At this point, you have successfully implemented iPSK!  You can now build on this foundation, and create rules for multiple groups of devices, with different PSKs.

5 Replies to “Cisco Identity PSK – What is it, and how is it configured?”

  1. Thank you very much for all the explanations, great article. Question:

    I guess I missed something. So if I have many devices and want to have a PSK per device, why isn’t it possible to work with a authorization rule for a Group of devices (based on the MAC)? Sorry for asking but I have no ISE experience…

    1. Because if you don’t have a 1:1 mapping between the specific devices and PSKs, there is no way to define which PSK maps to which device.
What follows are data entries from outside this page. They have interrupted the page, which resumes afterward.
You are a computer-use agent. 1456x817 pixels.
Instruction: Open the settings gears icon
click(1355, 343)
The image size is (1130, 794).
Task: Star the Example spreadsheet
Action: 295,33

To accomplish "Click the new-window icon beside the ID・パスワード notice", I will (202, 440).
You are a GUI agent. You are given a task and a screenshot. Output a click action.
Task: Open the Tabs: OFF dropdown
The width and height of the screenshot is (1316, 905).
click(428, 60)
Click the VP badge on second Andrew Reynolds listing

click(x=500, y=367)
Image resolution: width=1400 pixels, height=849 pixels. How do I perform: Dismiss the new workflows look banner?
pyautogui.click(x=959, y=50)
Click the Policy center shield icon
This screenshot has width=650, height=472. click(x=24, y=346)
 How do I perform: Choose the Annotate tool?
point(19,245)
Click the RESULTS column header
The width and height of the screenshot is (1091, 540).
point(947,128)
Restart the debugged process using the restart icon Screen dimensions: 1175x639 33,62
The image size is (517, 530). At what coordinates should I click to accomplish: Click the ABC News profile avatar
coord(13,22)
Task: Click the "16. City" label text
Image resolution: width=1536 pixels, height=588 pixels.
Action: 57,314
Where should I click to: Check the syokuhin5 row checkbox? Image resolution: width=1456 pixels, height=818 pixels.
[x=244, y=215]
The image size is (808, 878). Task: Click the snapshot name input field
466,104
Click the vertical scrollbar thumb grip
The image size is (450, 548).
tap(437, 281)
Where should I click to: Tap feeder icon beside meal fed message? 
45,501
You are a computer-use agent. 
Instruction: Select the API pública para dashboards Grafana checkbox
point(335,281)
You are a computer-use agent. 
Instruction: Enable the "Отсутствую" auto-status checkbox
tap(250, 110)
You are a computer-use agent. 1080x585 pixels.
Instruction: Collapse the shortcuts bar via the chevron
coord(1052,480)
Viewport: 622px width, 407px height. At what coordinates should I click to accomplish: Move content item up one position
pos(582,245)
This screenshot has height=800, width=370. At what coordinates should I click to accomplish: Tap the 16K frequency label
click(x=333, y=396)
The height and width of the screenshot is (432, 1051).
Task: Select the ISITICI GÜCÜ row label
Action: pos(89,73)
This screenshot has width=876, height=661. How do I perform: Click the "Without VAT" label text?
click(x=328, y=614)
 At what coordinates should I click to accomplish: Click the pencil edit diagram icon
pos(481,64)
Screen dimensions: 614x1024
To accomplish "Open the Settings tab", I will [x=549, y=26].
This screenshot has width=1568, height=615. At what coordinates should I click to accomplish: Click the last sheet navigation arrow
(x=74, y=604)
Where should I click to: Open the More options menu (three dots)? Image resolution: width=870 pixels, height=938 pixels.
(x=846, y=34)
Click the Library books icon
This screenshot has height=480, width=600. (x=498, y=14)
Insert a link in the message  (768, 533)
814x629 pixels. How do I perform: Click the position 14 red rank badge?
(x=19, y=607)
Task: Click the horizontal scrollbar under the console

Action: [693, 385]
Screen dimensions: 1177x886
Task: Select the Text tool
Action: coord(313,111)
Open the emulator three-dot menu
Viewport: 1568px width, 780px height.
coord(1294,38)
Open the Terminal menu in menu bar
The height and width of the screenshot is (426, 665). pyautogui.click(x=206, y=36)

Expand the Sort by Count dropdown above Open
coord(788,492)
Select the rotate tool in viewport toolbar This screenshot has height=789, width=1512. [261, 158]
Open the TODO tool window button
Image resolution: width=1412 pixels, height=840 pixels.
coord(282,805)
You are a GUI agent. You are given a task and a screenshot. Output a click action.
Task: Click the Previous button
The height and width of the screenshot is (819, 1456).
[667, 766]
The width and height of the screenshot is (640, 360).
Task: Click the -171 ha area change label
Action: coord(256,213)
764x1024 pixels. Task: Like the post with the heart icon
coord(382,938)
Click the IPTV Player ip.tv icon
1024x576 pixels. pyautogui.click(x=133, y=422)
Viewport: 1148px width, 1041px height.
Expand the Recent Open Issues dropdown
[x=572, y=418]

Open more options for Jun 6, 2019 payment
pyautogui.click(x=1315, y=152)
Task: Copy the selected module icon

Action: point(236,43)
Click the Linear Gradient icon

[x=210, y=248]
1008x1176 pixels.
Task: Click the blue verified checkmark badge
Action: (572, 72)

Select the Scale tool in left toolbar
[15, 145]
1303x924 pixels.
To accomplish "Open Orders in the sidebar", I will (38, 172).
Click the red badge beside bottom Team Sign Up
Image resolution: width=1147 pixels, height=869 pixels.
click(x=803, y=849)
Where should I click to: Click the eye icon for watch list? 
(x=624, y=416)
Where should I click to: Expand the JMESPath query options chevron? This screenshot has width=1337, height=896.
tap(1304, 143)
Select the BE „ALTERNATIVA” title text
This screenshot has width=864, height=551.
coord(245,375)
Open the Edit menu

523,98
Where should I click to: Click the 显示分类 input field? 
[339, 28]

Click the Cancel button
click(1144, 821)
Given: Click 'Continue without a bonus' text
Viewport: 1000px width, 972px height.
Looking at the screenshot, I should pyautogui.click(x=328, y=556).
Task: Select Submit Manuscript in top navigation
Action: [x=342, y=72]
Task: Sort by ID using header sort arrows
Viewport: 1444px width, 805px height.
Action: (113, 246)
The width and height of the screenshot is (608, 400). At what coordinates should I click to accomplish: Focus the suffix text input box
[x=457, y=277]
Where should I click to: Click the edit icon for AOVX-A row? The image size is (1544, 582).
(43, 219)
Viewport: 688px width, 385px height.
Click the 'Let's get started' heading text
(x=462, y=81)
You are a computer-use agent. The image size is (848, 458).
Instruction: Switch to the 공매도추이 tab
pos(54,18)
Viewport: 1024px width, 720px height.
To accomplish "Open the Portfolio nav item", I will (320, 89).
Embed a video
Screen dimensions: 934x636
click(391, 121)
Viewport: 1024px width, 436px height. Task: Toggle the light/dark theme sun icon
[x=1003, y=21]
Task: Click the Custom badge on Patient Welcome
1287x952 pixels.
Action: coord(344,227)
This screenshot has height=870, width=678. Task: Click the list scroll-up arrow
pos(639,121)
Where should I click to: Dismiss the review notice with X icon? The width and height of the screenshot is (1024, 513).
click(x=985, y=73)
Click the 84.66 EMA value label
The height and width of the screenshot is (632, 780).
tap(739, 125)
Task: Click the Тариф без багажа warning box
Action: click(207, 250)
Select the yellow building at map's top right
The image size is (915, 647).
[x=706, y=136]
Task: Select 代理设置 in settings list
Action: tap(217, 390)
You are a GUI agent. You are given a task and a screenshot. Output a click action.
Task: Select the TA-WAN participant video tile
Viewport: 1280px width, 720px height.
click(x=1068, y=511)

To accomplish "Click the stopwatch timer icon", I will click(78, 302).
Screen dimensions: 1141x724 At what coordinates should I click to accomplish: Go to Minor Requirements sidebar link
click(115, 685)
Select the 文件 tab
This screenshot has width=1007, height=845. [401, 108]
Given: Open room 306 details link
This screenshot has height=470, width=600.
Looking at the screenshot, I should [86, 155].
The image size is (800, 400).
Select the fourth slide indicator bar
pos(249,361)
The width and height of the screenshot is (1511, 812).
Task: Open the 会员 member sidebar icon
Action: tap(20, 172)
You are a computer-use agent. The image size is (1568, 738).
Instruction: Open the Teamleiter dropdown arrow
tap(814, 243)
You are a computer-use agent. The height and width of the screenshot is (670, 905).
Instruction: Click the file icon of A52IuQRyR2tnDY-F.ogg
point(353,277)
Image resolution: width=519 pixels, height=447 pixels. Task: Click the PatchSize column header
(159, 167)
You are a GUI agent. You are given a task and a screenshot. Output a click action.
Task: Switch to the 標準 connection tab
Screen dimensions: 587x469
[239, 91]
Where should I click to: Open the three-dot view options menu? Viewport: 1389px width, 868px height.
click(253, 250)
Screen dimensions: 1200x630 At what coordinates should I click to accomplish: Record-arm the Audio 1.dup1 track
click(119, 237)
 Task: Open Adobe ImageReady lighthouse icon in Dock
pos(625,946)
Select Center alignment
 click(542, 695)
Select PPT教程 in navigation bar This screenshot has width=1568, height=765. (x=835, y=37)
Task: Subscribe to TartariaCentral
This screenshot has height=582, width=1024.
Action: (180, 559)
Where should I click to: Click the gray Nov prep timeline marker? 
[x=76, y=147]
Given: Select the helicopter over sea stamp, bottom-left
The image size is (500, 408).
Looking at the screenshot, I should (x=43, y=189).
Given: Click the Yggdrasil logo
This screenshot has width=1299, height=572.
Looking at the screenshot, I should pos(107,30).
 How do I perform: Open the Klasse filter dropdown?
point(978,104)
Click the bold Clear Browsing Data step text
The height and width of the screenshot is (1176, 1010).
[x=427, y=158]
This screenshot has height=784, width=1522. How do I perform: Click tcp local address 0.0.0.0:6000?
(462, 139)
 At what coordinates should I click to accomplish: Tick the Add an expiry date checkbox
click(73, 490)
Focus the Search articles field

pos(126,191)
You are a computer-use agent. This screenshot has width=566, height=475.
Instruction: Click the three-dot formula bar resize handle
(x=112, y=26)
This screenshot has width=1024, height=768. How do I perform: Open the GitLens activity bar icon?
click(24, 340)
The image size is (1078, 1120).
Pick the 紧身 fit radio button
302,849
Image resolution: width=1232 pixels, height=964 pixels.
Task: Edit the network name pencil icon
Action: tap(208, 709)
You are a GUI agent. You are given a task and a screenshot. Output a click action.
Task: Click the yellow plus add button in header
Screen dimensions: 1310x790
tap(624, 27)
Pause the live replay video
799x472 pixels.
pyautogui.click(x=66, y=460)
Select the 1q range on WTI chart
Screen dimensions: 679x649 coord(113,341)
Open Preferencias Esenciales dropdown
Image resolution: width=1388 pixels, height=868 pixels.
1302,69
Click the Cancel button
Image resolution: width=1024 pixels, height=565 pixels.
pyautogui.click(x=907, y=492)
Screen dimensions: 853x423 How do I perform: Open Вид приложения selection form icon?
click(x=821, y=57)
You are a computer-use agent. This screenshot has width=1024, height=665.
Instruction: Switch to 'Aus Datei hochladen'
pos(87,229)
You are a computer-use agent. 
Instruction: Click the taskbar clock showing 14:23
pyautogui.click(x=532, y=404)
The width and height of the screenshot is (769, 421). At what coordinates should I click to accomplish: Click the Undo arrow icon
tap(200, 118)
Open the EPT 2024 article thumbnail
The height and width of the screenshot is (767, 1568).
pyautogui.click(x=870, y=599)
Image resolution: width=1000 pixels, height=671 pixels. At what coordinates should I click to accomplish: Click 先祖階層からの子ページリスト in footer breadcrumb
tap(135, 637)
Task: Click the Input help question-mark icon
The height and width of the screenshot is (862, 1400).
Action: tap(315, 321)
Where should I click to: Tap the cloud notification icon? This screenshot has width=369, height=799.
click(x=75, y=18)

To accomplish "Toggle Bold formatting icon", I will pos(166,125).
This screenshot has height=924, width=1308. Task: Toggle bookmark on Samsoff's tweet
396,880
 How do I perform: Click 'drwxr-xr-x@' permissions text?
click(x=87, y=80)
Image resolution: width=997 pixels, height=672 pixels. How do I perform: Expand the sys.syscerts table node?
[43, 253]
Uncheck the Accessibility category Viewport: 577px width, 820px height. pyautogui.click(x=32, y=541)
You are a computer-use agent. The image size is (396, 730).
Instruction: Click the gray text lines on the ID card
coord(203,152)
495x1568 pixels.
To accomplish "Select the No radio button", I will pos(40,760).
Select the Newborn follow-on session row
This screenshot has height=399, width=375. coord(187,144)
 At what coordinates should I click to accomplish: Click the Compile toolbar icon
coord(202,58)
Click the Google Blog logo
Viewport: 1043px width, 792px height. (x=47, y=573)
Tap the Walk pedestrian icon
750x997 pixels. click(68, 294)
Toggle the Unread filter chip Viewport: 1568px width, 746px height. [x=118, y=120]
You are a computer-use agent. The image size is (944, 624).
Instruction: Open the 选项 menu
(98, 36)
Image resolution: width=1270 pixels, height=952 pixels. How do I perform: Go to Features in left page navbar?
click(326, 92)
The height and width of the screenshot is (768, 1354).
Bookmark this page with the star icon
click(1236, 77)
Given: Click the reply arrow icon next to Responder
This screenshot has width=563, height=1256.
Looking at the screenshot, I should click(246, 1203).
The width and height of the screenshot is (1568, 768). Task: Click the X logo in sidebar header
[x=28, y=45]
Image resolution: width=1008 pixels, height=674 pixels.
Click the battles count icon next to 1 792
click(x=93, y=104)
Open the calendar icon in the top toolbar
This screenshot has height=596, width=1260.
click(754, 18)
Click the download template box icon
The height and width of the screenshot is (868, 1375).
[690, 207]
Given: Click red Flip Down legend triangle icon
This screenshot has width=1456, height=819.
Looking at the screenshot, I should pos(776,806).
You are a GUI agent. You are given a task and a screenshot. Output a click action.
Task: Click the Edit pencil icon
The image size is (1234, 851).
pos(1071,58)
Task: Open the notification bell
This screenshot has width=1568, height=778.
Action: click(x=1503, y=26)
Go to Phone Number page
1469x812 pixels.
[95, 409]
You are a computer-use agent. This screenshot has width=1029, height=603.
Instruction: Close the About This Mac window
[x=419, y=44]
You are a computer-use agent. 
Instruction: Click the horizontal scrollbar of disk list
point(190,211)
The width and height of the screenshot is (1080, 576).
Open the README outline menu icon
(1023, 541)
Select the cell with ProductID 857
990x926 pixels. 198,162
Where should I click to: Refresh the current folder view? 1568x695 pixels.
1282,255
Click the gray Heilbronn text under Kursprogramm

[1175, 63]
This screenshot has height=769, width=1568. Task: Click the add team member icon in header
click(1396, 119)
If you didn’t map them this way, you could have multiple “correct” PSKs for a connection, and that would lessen the security of the network.

  2. Excellent article! Thanks for sharing.
    Question: If I have 100 users, do I have to manually create 100 Av pair pass-phrases on ISE? I’ve read the other articles and it says each device can have one pass-phrase, but how does ISE automatically generate the pass-phrase?

    1. It depends. You don’t have to, but you can. ISE doesn’t automatically generate any of the pass-phrases. You have to manually enter them all. But, you can write the policy in such a way that there is a “general” PSK used for most of the devices, and other specific PSKs for devices that you want to override settings. If the policy matches a device by its MAC, you must have a specific PSK for that device (and define it in the policy).